Но беда непонятого и оттого страдающего якобы высшего существа в окружении чавкающих, рыгающих и блюющих простолюдинов — сюжет не то чтобы новый. И тратить три часа довольно позднего (а показ в «Синема-парке» завершается около часа ночи) времени на то, чтобы проникнуться сочувствием к некстати решившему поменять миссию наблюдателя на ярмо прогрессора дону Румате, не стоит. Смотреть этот фильм, о котором задолго до премьеры было известно всё и даже больше, стоит, поставив галочки напротив одного или нескольких «если». Если кинематограф для вас — это нечто большее, чем переложенная в мизансцены и диалоги литература. Если вы уважаете кино настолько, что считаете возможным отдать дань памяти человеку, который смог не просто представить себе иную реальность до мельчайших деталей, до миллиметра, но и показать нам. Если вы хотите запомнить на всю жизнь визуальные образы, доведённые до болезненного, терминального совершенства.
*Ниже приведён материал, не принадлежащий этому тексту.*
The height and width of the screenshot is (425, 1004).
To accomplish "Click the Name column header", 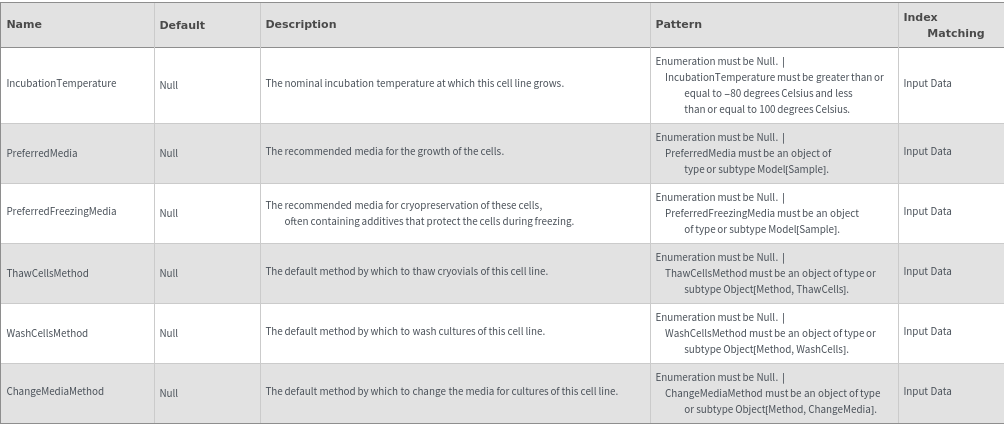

Если вы из тех, кто готов часами всматриваться в полотна Босха и Брейгеля, да так внимательно, что тысячи деталей сливаются в одну живую, одновременно манящую и пугающую реальность. Если вы в состоянии пересилить первые, подкатывающие к горлу, приступы отвращения в бесплодной попытке понять: а есть ли у этого зла дно?

Наконец, «Трудно быть богом» нужно смотреть, чтобы увидеть и почувствовать уникальные, бесконечно длинные планы, придуманные Германом и исполненные операторами Юрием Клименко и Владимиром Ильиным. Который, как и Герман, не дожил до премьеры. Планы, в которых камера — это не средство показать героя со всех сторон, но окно в другую вселенную. Где Румата-Ярмольник уезжает из кадра куда-то прочь на санях под звуки безумного саксофона, но тут же в тот же кадр входят двое случайных прохожих, их сменяют какие-то неизвестные всадники, а за ними, возможно, появится кто-то ещё… И ты буквально молишься, чтобы этот метр не кончался, а ты мог и дальше подглядывать через щёлку за чарующе омерзительным миром. Миром, обитатели которого, и это важно, знают о том, что за ними подглядывают. Миром, в котором трудно и даже невозможно просто быть. Неважно — богом или человеком.